Context Engineering for Product Manager
If prompt engineering was the spark that ignited the language model revolution, context engineering is the fuel powering its real-world application.
For AI Product Managers (PMs), this emerging topic offers a unique opportunity to shape the intelligence, reliability, and usefulness of AI systems. But let’s first understand what is context engineering:
What Is Context Engineering?
At its core, Context Engineering is the science (and art) of managing all the information that LLMs need to perform a task accurately and intelligently. It's the practice of building the “mental workspace" for AI - Not just the question you are asking, but everything the model needs to know, remember, see, and act upon.
This goes beyond prompts. Context Engineering includes:
User Instructions: What the user wants.
System Rules: Instructions that define how the AI should behave.
Real-Time Signals: Data from databases, APIs, or apps.
Tools: Capabilities the AI can utilize.
Memory: Short-term conversation history and long-term facts.
Retrieved Knowledge: Information from RAG systems or internal knowledge bases.
Imagine designing a customer support AI agent. You don’t just say, "Help the user with their issue." You build context: include product manuals, customer history, current ticket status, relevant troubleshooting steps, and access to support tools. That’s context engineering.
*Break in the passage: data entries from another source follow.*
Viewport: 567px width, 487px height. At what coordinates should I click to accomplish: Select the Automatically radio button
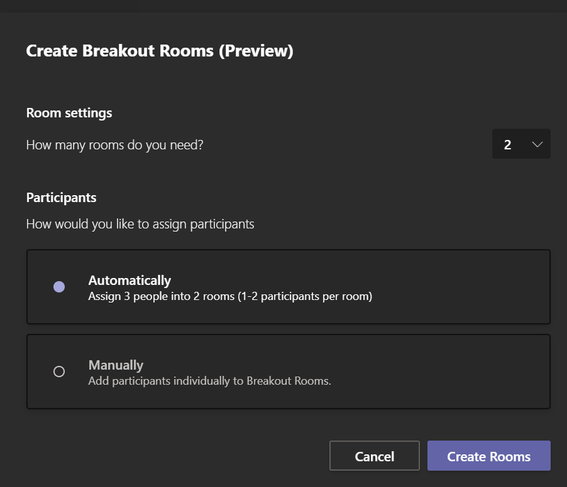tap(59, 287)
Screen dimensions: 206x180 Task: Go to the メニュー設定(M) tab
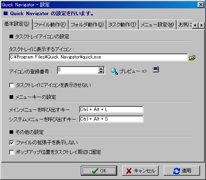click(x=157, y=25)
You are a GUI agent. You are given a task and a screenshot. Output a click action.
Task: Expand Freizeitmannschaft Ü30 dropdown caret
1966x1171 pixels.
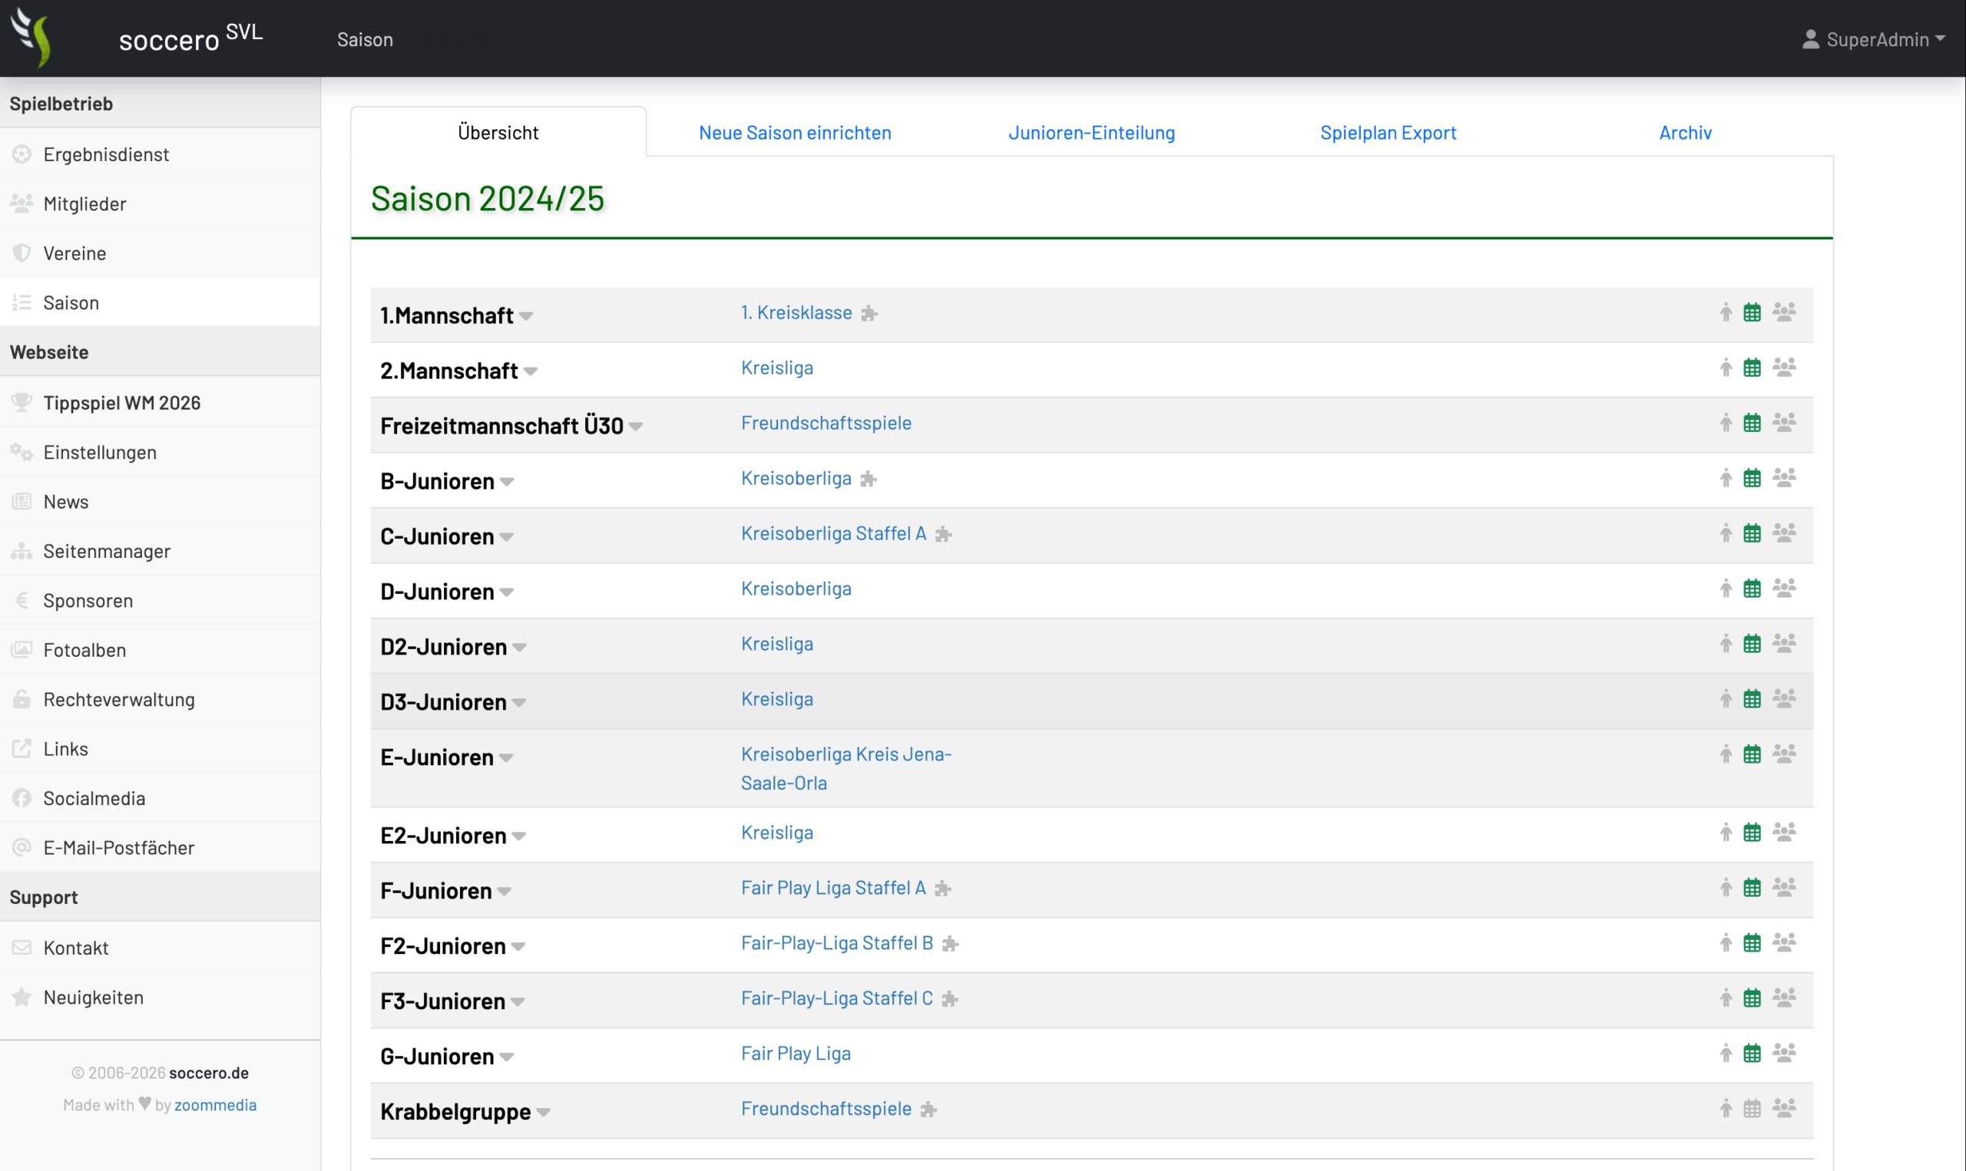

Why Context Engineering Matters
AI models need proper context to work well. Without it, they just guess.
In long conversations, model accuracy can drop by 30–40% if the context isn’t clear.
Good context helps even average models perform better than top ones with poor context engineering.
Challenges in Context Engineering
Bad Memory Input: If the AI remembers wrong info, it can keep making the same mistake.
Too Much Info: Unrelated details make it harder for the AI to focus.
Scattered Instructions: Breaking tasks into too many steps confuses the model.
Overloaded with Tools: Giving the AI too many tools makes it hard for it to pick the right one.
That’s why context needs to be clear, organized, and regularly checked.
How AI Product Managers Can Drive Context Engineering
This is where the AI PM shines. You may not write the vector index or embed the retriever, but your fingerprints are all over what makes the system succeed.
1. Set Clear Rules for Context
Define what the AI should remember short-term vs long-term.
Make user roles affect how the AI behaves.
Keep context short by using only the top useful pieces.
Show the AI only the right tools at the right time.
2. Check If Context Works Well
Make sure the info is useful for the task.
Only add info that’s trusted and safe.
Lock down private data and add guardrails.
3. Track Performance with Simple Scores
Does the info match what the user asked?
Is there too much junk in the context?
Is memory outdated?
Did the AI try to use a tool it shouldn’t?
Final Thoughts: The PM’s Role in the Next Generation of AI
Prompt engineering made AI usable. Context engineering will make it trustworthy.
As a PM, your role is evolving. You are not just shipping features - you are curating intelligence. You are the architect of what your AI product sees, remembers, and understands. And that makes you the most important context engineer on the team.